Chapitre 1 : L' Armure du Cynisme
Wilfried passa la matinée à réfléchir, non pas aux équations d'arithmétique que le professeur rabâchait, mais à des problèmes bien plus complexes : ceux des femmes et des opportunités perdues. Assis au fond de la salle de licence 2, il tentait de se concentrer sur l'arithmétique, mais son esprit dérivait vers l'incertitude qui rongeait son avenir. Le professeur, debout au tableau, affichait un sourire narquois, prenant un malin plaisir à humilier les étudiants avec des exercices de terminale. Wilfried se rappelait ses mots : « La culture, c'est ce qui reste quand on a tout oublié. » Pourtant, il savait, par expérience, que les émotions laissaient des marques indélébiles. Une déception amoureuse, surtout, ne s'effaçait jamais. Dans son esprit, la pauvreté s'était liée aux échecs sentimentaux, et il craignait que ce lien ne devienne une prophétie auto-réalisatrice.
Quand le cours s'acheva, Wilfried rangea ses affaires et se leva, l'esprit encore ailleurs. L'heure des retrouvailles avec ses amis approchait. Peut-être que le monde réel, avec ses rires et ses discussions, l'aiderait à démêler les nœuds de sa vie. Mamadou, Orianne, Alexandre et Souley se dirigeaient vers la cafétéria, riant bruyamment. Wilfried les suivait, un sourire discret aux lèvres, écoutant leurs éclats sur le dernier match de foot et les cours de la semaine.
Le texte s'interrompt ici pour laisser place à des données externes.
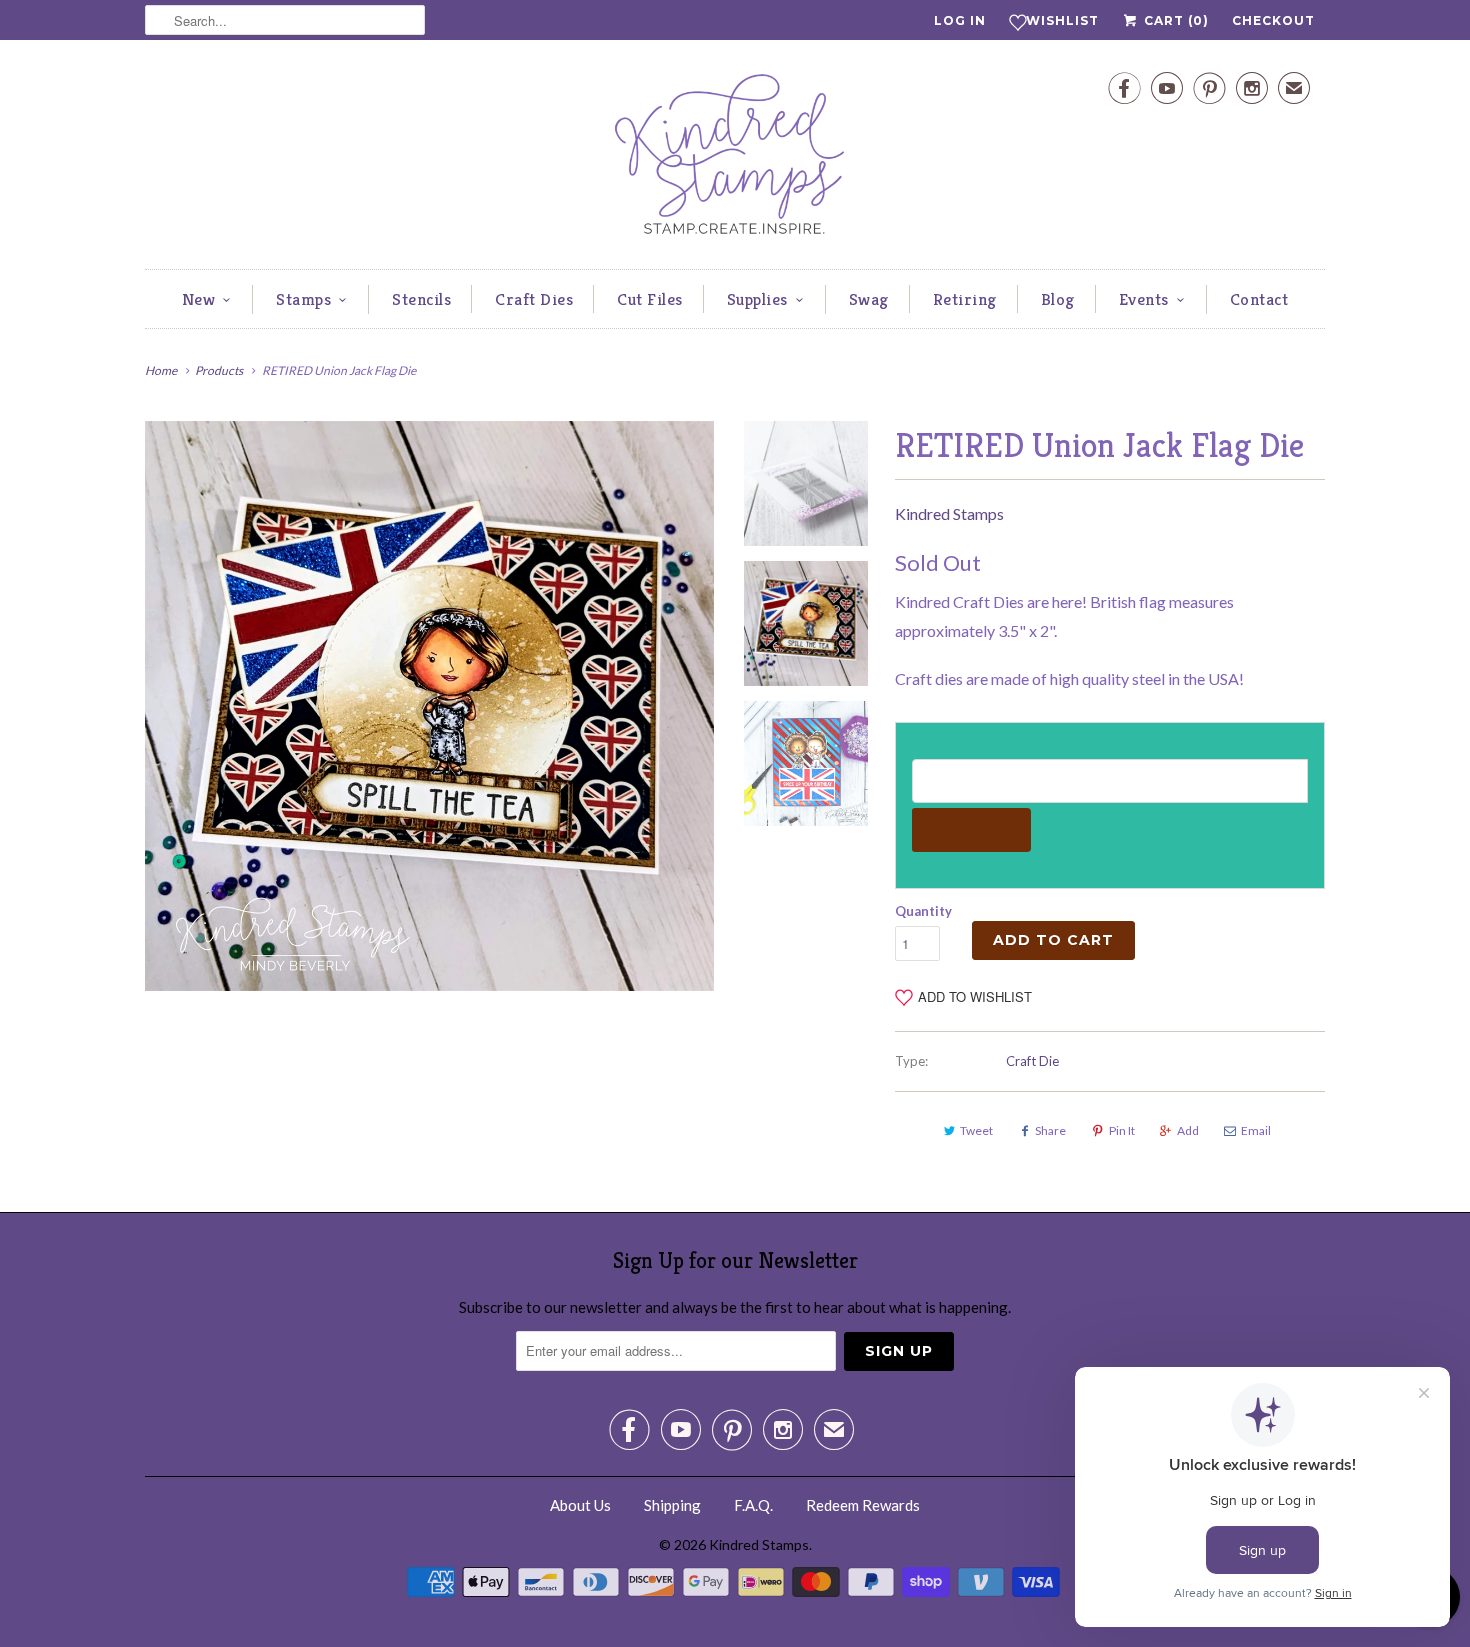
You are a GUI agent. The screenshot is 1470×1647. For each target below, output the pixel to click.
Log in (960, 20)
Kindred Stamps (949, 513)
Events (1144, 299)
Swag (869, 299)
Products (219, 370)
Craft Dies (534, 299)
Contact (1259, 299)
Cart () (1174, 20)
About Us (580, 1505)
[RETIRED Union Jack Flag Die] (429, 705)
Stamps (303, 299)
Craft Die (1032, 1061)
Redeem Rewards (863, 1505)
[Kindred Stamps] (735, 159)
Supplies (757, 299)
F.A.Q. (753, 1505)
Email (1256, 1130)
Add (1188, 1130)
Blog (1058, 299)
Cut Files (650, 299)
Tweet (976, 1130)
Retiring (965, 299)
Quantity (923, 911)
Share (1050, 1130)
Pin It (1122, 1130)
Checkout (1273, 20)
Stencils (421, 299)
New (199, 299)
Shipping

Il intervenait parfois, mais une voix cynique murmurait en lui que tout cela était éphémère.
Il les voyait comme des passagers dans un train. À la prochaine gare — un examen raté, un échec personnel — certains descendraient. S'il redoublait, cette bande d'amis se disperserait. Les amitiés universitaires n'étaient que des alliances de convenance, basées sur l'utilité ou le statut. Wilfried se souvenait des filles qu'il avait côtoyées, attirées par ce qu'il pouvait leur offrir. Non, se dit-il, il ne serait pas triste quand tout s'arrêterait. Il l'avait anticipé, calculé. Cette armure le protégeait, mais il savait aussi qu'elle l'empêchait de vivre pleinement.
Soudain, il aperçut la fille qui l'avait repoussé plus tôt. Son regard froid l'avait traversé comme s'il était invisible. Son cœur se serra, marqué par une vieille blessure. Mamadou, toujours prompt à remarquer ce genre de détails, s'approcha avec un sourire en coin.
— Bro, tu vois la petite là ? murmura-t-il. Elle est dans ton style, va la gérer ! Wilfried secoua la tête, la voix monocorde.
— J'ai déjà essayé, ça n'a pas marché. Si tu veux tenter, vas-y. Alexandre s'interposa, moqueur.
— Toi, t'es calme, mais t'as du goût ! On est des frères, on va te l'arranger. Souley, les gars, on la prend à quatre ! Mamadou s'apprêta à avancer, mais Wilfried le retint fermement.
— Laisse tomber. Elle ne vaut pas le coup. On bouge. Il fixa ses amis, les yeux glacés.
— Ce n'est pas comme ça qu'on se venge. Je trouverai mieux. Mamadou recula, surpris.
— T'es bizarre, mec ! On veut lui faire un plan à quatre, et tu refuses ? Pas étonnant qu'Orianne t'ait friendzoné, t'es trop gentil !
Pendant ce temps, Orianne, assise un peu plus loin, mâchait un plat épicé, les pieds sur la table. Elle écoutait distraitement, les garçons l'ayant payée pour leur apporter de l'eau — une transaction banale qui renforçait le cynisme de Wilfried.